Disseminated Tuberculosis
Disseminated tuberculosis (also called extrapulmonary TB, miliary TB, and tuberculosis—disseminated) refers to infection from TB bacilli that escape from a tubercle and travel to other sites throughout the body by means of the bloodstream or lymphatic system. In general, the TB bacilli that gain entrance to the bloodstream usually gather and multiply in portions of the body that have a high tissue oxygen tension. The most common location is the apex of the lungs. Other oxygen-rich areas in the body include the regional lymph nodes, kidneys, long bones, genital tract, brain, and meninges (Fig. 19.3).
FIGURE 19.3 Spread of tuberculosis (TB). TB bacilli can spread through the lymphatics, blood vessels, or bronchi. TB bacillis spread by the blood usually accounts for TB in distal sites, such as the urogenital tract, bone, or the brain. Expectorated bacilli may be swallowed and cause intestinal TB. (From Damjanov, I. [2017]. Pathology for the health professions [5th ed.]. St. Louis, MO: Elsevier.)
Genital TB in males damages the prostate gland, epididymis, seminal vesicles, and testes and in females, the fallopian tubes, ovaries, and uterus. The spine is a frequent site of TB infection, although the hip, knee, wrist, and elbow also can be involved. Tubercular meningitis is caused by an active brain lesion seeding TB bacilli into the meninges. Endobronchial TB may develop via direct extension to the bronchi from an adjacent tubercle cavity or the spread of the TB bacilli via infected sputum.
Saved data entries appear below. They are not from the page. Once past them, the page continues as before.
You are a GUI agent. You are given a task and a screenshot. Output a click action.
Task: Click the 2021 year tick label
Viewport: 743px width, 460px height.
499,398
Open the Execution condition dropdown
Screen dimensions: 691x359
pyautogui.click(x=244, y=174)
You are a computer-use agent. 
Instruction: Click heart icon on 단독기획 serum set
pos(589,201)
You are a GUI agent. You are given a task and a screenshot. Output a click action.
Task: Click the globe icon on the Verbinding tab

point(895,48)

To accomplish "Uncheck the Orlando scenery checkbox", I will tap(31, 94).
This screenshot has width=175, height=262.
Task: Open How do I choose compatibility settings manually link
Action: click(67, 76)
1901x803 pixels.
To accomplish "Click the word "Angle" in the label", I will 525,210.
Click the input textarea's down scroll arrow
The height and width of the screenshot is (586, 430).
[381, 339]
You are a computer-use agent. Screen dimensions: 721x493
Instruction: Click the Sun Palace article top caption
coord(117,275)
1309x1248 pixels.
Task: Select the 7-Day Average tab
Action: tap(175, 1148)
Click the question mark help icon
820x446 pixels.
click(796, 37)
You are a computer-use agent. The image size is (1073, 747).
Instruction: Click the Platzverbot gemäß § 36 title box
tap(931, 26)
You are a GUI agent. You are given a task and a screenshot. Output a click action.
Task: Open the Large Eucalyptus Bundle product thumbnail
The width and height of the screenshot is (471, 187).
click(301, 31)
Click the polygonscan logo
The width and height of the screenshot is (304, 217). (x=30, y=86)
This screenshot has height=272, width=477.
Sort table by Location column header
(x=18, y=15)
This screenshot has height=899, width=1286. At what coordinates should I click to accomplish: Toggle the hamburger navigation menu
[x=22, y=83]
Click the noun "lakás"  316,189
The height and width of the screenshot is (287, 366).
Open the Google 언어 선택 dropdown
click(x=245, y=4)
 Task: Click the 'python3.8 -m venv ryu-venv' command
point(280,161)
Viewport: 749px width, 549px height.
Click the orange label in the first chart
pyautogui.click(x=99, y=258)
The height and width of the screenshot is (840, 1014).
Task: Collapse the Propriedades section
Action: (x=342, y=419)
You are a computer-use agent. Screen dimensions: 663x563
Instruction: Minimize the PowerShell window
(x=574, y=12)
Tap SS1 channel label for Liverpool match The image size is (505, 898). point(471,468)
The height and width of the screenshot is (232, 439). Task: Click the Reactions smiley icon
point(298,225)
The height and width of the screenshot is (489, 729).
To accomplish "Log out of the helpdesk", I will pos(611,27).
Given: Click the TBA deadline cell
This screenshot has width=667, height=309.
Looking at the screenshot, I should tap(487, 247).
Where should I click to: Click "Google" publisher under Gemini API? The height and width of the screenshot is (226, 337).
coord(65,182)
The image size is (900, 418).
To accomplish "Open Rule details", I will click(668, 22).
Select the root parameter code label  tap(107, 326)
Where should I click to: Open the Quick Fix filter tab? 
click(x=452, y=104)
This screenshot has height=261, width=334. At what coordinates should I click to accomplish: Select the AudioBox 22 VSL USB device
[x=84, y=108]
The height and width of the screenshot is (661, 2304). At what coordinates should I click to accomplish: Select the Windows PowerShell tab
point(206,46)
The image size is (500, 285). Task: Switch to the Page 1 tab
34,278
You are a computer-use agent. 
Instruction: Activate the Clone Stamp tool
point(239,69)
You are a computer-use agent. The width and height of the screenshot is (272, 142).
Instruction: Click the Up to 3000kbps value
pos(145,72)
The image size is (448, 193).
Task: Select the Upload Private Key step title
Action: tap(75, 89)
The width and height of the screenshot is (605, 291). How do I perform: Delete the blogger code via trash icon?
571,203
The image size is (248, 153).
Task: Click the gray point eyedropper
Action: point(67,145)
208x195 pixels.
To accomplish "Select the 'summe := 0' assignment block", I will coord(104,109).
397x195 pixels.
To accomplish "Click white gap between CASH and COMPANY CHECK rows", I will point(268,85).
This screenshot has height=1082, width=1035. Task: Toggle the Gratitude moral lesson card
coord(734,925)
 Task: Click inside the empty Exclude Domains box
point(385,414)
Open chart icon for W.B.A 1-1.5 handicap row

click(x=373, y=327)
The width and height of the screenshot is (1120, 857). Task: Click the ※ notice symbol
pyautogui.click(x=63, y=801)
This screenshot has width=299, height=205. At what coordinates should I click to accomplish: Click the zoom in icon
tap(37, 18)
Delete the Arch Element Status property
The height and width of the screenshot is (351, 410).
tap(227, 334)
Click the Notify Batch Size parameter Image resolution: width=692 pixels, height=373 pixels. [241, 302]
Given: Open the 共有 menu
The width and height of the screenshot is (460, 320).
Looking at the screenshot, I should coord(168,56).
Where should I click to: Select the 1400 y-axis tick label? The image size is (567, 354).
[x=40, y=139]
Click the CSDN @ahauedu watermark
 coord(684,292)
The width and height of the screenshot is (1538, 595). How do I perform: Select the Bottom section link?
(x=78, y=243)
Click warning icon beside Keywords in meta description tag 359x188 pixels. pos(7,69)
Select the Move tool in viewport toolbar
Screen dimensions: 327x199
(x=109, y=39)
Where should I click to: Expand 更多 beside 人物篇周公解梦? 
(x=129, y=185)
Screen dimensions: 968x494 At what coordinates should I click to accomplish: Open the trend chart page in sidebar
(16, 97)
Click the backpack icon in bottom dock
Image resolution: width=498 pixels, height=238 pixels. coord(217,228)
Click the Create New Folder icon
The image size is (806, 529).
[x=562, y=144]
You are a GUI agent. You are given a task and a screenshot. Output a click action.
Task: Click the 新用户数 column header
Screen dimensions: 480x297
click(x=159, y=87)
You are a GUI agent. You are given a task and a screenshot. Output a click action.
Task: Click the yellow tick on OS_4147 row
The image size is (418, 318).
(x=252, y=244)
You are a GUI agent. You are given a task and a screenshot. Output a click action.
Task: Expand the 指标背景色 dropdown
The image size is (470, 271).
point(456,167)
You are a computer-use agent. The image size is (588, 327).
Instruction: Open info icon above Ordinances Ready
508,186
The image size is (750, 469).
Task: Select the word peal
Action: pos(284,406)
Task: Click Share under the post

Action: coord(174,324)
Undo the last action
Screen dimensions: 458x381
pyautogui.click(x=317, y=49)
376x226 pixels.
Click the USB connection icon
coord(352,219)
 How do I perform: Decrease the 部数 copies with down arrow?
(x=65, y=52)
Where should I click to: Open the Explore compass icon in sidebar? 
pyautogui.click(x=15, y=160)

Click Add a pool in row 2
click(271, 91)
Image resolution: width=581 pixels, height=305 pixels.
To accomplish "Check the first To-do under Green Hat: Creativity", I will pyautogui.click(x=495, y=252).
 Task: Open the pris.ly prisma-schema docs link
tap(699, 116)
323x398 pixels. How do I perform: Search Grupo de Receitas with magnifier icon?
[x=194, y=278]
TB complications include massive hemoptysis, pneumothorax, bronchiectasis, extensive pulmonary destruction, malignancy, and chronic pulmonary aspergillosis. Over time, the TB infection may cause mental deterioration, intelletual disability, blindness, and deafness.
When a large number of bacilli are freed into the bloodstream, the result can be the presence of numerous small tubercles—about the size of a pinhead (1 to 5 mm)—scattered throughout the body. This form of TB is termed miliary TB. Miliary TB may be seen in the lungs, liver, and spleen.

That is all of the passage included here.